Provided passage:
--*--

The number of homeowners getting help under the government's massive foreclosure program is growing, according to government data released Tuesday, but it is still unclear how many of these borrowers may still lose their home.

Under the effort, known as Making Home Affordable, lenders are paid to lower borrower's mortgage payments. The program has struggled since being launched in March with lenders applying it unevenly and slowly throughout the industry.

Through October, 650,994 delinquent borrowers have received help under the program, or 20 percent of those potentially eligible, according to Treasury data. That is up from 487,081 through September. Most of them are in states hardest hit by the housing crisis. For example, about 134,609 of those that have seen their loans modified under the program -- typically through an interest rate reduction -- are in California and another 82,614 are in Florida.

(snip)

--*--

Set problem 1: Please output the section of the foreclosure program article starting with "The number of" and going on through "lose their home.", word for word.
Set problem 2:
Answer these questions using the foreclosure program article:
(a) On what day was the government data released?
(b) In what month was Making Home Affordable launched?
(c) How many of the borrowers whose loans were modified under the program are in Florida?
Set problem 3: Write the next part of the foreclosure program article, beginning after its final sentence.

Data extract:
--*--

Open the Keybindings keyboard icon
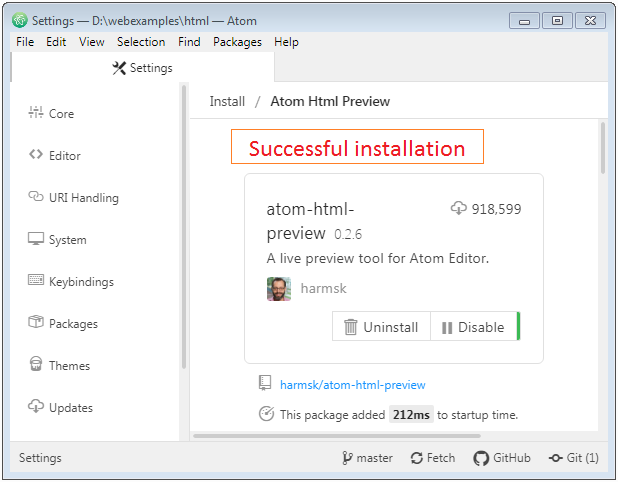click(35, 280)
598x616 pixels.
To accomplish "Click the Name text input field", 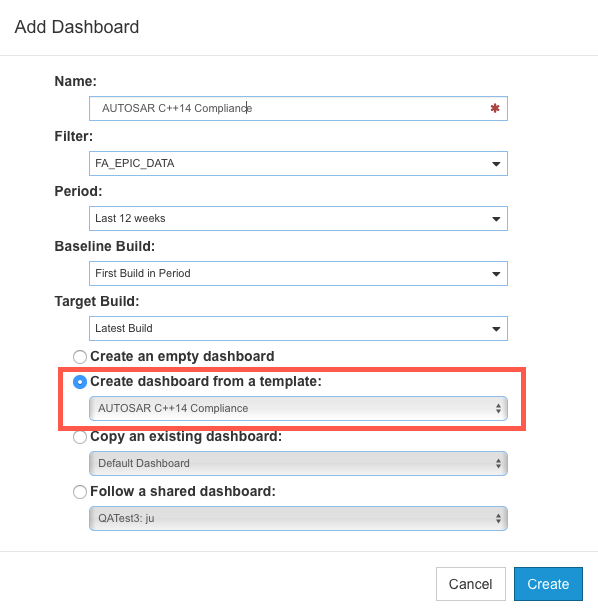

--*--

Result 1:
The number of homeowners getting help under the government's massive foreclosure program is growing, according to government data released Tuesday, but it is still unclear how many of these borrowers may still lose their home.

Result 2:
(a) Tuesday
(b) March
(c) 82,614

Result 3:
And even as the administration says the program is building momentum, lingering questions remain about the efficacy of the $75 billion effort. Economists widely expect nearly 2 million borrowers to lose their home to foreclosure this year. Some have questioned how many of the borrowers who receive a modified loan under the program will default later. Also, it is unclear how well suited the plan is in addressing what many now consider the biggest driver of foreclosures: unemployment. With little or no income, borrowers have fewer options to save their home, housing advocates note.

Read more: http://www.washingtonpost.com/wp-dyn/content/article/2009/11/10/AR2009111006747.html?hpid=moreheadlines



$75 billion / 650,994 = $115,208 spent per modification.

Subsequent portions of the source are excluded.